Given text:
----------------

PV domU's don't get given NMIs.  PV dom0 might, depending on how Xen is
handling the NMI itself.  On XenServer at least, dom0 never gets handed
an NMI.

I expect is a sufficiently rarely used path that noone has noticed if it
is indeed broken.

~Andrew

>
> I think it would be nice if Xen could instead enter the native syscall
> path a bit later like this:
>
> ENTRY(entry_SYSCALL_64)
>         /*
>          * Interrupts are off on entry.
>          * We do not frame this tiny irq-off block with TRACE_IRQS_OFF/ON,
>          * it is too small to ever cause noticeable irq latency.
>          */
>         SWAPGS_UNSAFE_STACK
>         /*
>          * A hypervisor implementation might want to use a label
>          * after the swapgs, so that it can do the swapgs
>          * for the guest and jump here on syscall.
>          */
> GLOBAL(entry_SYSCALL_64_after_swapgs)
>
>         movq    %rsp, PER_CPU_VAR(rsp_scratch)
>         movq    PER_CPU_VAR(cpu_current_top_of_stack), %rsp
>
>         TRACE_IRQS_OFF
>
>         /* Construct struct pt_regs on stack */
>         pushq   $__USER_DS                      /* pt_regs->ss */
>         pushq   PER_CPU_VAR(rsp_scratch)        /* pt_regs->sp */
>         pushq   %r11                            /* pt_regs->flags */
>         pushq   $__USER_CS                      /* pt_regs->cs */
>         pushq   %rcx                            /* pt_regs->ip */
>
> <-- Xen enters here
>
> then we wouldn't have all this funny business.  And Xen could
> completely skip the nmi nesting code.
Jürgen Groß July 26, 2017, 3:12 p.m. UTC | #6
On 26/07/17 15:48, Andy Lutomirski wrote:
> On Mon, Jul 24, 2017 at 7:28 AM, Juergen Gross <jgross@suse.com> wrote:
>> When running as Xen pv-guest the exception frame on the stack contains
>> %r11 and %rcx additional to the other data pushed by the processor.

----------------

Items:
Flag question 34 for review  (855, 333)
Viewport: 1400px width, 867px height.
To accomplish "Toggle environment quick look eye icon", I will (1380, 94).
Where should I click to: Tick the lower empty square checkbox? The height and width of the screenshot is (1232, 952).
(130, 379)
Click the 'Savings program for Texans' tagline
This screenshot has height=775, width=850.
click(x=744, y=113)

----------------

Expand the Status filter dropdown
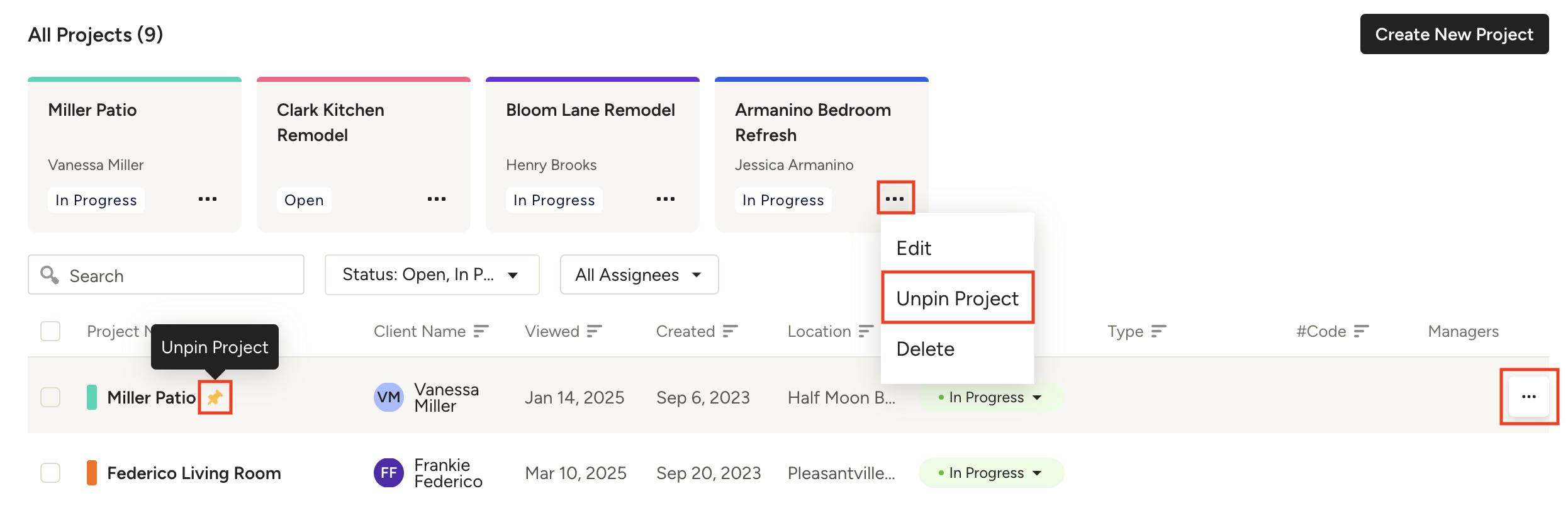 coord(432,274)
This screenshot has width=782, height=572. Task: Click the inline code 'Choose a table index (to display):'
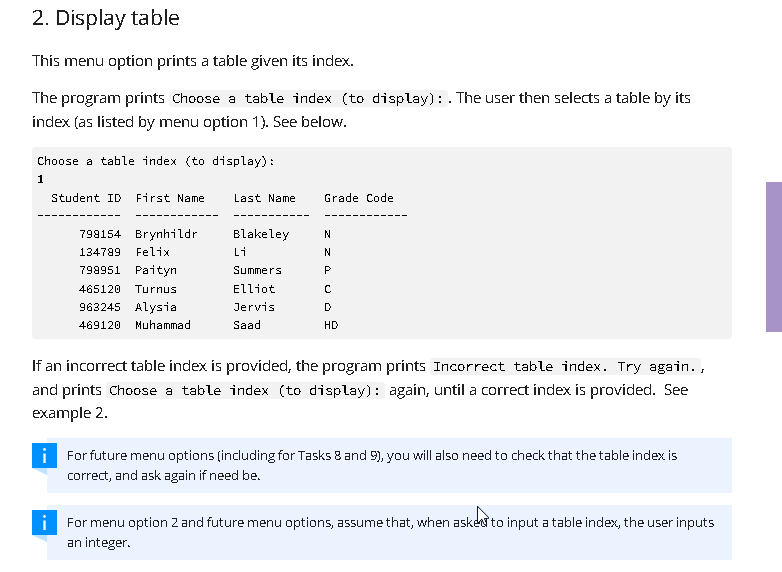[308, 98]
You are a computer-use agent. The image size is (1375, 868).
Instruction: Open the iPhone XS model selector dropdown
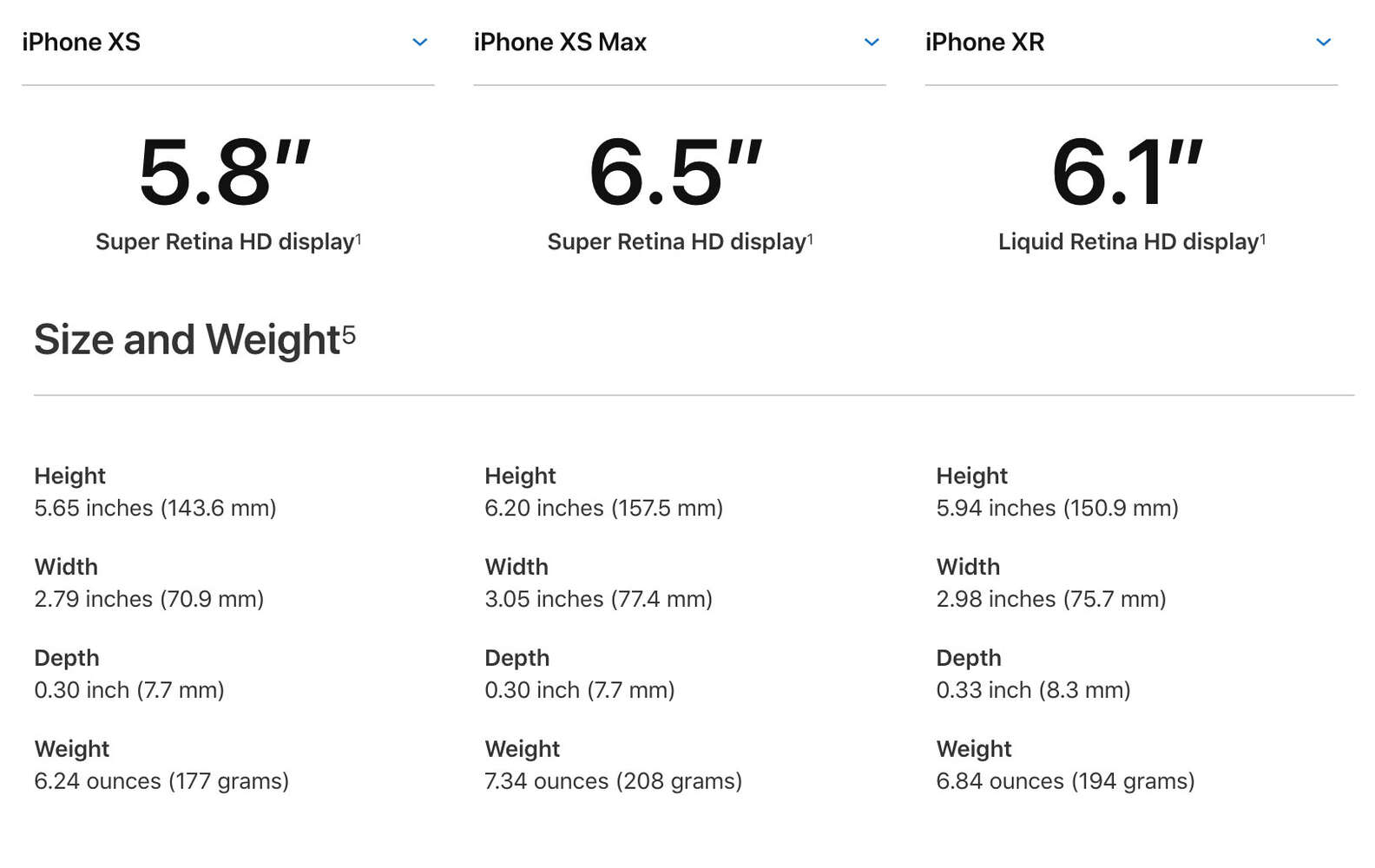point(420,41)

----------------

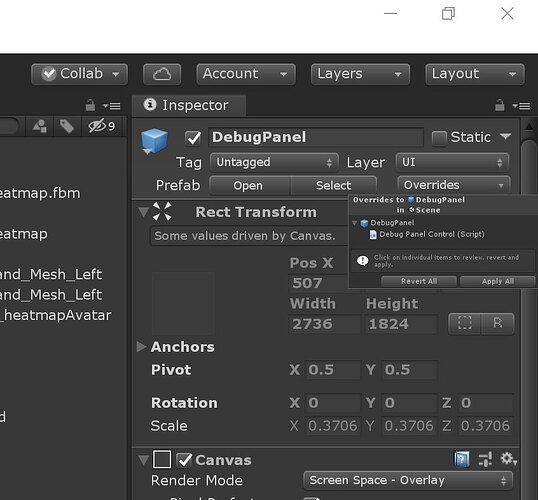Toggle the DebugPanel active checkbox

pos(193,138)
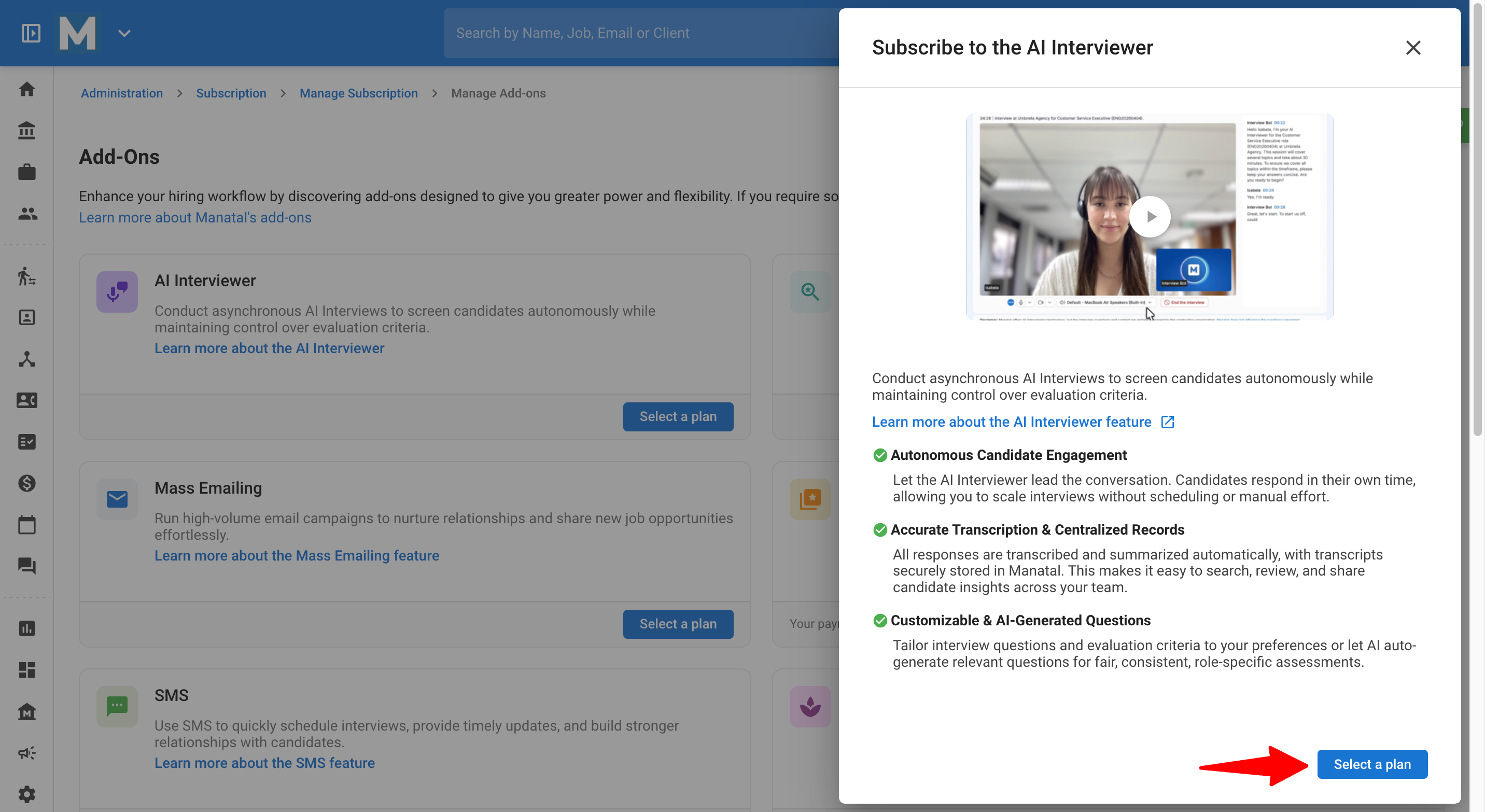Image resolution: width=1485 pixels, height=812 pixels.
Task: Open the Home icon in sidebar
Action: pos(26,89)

----------------

Actions to take:
1 - In the Xen mailing-list thread, copy word for word the passage that begins at "I expect is" and ends after "noticeable irq latency.".
2 - Continue the Xen mailing-list thread from where it stops.

Results of the tasks:
1 -
I expect is a sufficiently rarely used path that noone has noticed if it
is indeed broken.

~Andrew

>
> I think it would be nice if Xen could instead enter the native syscall
> path a bit later like this:
>
> ENTRY(entry_SYSCALL_64)
>         /*
>          * Interrupts are off on entry.
>          * We do not frame this tiny irq-off block with TRACE_IRQS_OFF/ON,
>          * it is too small to ever cause noticeable irq latency.

2 -
>>
>> Instead of having a paravirt op being called for each exception type
>> prepend the Xen specific code to each exception entry. When running as
>> Xen pv-guest just use the exception entry with prepended instructions,
>> otherwise use the entry without the Xen specific code.
> 
> I think this is a nice cleanup, but I'm wondering if it would be even
> nicer if the Xen part was kept out-of-line.  That is, could Xen have
> little stubs like:
> 
> xen_alignment_check:
>   pop %rcx
>   pop %r11
>   jmp alignment_check
> 
> rather than using the macros in entry_64.S that you have?  Then you
> could adjust set_trap_gate instead of pack_gate and maybe even do
> something like:
> 
> #define set_trap_gate(..., name, ...) set_native_or_xen_trap_gate(...,
> name, xen_##name, ...)

Okay.

>>  /* Runs on exception stack */
>> -ENTRY(nmi)
>> -       /*
>> -        * Fix up the exception frame if we're on Xen.
>> -        * PARAVIRT_ADJUST_EXCEPTION_FRAME is guaranteed to push at most
>> -        * one value to the stack on native, so it may clobber the rdx
>> -        * scratch slot, but it won't clobber any of the important
>> -        * slots past it.
>> -        *
>> -        * Xen is a different story, because the Xen frame itself overlaps
>> -        * the "NMI executing" variable.
>> -        */
> 
> I would keep this comment.  The Xen frame really is in the way AFAICT.

Taking Andrew's comments into account I can drop it?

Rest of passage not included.